Essa relação é uma experiência única. Os avós dizem que renasceram quando tiveram contato com os netos. Ser avô é praticamente ganhar uma herança em vida sem sofrer as dores do parto
MARIA CRISTINA CACHAPUZ BERLEZE
Chefe do Serviço de Geriatria do Hospital São Lucas
Mais do que ter companhia, a psicóloga Simone Bracht Burmeister, mestre em gerontologia biomédica, explica que a convivência com os netos traz aos avôs a possibilidade de reviver os bons momentos e sentimentos vividos no passado, com seus filhos:
— É uma relação muito especial e ainda recheada com mais afeto e menos limite, pois os avós não têm obrigação de educar.

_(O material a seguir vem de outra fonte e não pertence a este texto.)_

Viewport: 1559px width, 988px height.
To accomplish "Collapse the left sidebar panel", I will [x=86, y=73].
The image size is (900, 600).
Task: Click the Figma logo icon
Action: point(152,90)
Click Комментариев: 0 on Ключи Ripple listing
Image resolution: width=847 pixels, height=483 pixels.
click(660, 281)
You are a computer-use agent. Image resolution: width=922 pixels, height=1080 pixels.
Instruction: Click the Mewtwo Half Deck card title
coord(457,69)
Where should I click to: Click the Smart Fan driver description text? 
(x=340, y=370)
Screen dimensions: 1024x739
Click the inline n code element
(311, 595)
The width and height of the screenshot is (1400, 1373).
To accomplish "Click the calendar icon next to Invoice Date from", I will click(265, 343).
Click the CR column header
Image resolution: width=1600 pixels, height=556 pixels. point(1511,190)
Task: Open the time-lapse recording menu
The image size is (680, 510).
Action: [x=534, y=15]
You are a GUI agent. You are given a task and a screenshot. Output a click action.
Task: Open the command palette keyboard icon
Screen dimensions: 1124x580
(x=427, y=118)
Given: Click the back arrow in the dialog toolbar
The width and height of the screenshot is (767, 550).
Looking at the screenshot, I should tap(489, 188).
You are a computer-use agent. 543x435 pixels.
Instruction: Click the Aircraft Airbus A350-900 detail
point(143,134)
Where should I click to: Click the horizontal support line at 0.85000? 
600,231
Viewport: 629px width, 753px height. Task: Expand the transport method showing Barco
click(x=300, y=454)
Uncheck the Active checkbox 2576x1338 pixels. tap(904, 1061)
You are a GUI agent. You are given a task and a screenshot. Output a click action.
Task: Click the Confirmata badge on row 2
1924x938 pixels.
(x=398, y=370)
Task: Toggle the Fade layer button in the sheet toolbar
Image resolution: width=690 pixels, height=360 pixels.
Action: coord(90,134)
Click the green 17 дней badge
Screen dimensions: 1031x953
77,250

Maria Cristina complementa:
— Essa relação é uma experiência única. Os avós dizem que renasceram quando tiveram contato com os netos. Ser avô é praticamente ganhar uma herança em vida sem sofrer as dores do parto.
Especialmente para crianças pequenas, enfatiza Simone, os avós trazem o aprendizado de outro espaço e outras pessoas. Ela explica que, ao saírem do núcleo pai e mãe, os pequenos começam a entender que podem ter vivências em outros ambientes e com outros indivíduos e, no final de tudo, é isso que vai formar as experiências desse ser.
Fora isso, essa convivência entre gerações propicia experiências ímpares: os mais velhos aprendem a lidar com as novas tecnologias, e os pequenos são beneficiados pela riqueza das histórias de uma época que não existe mais.
— Isso vai desenvolver pessoas melhores no futuro. Como mundo, a gente está envelhecendo e o jovem não tem paciência com o idoso, mas esses netos, provavelmente serão adultos com mais empatia — observa a psicóloga Simone.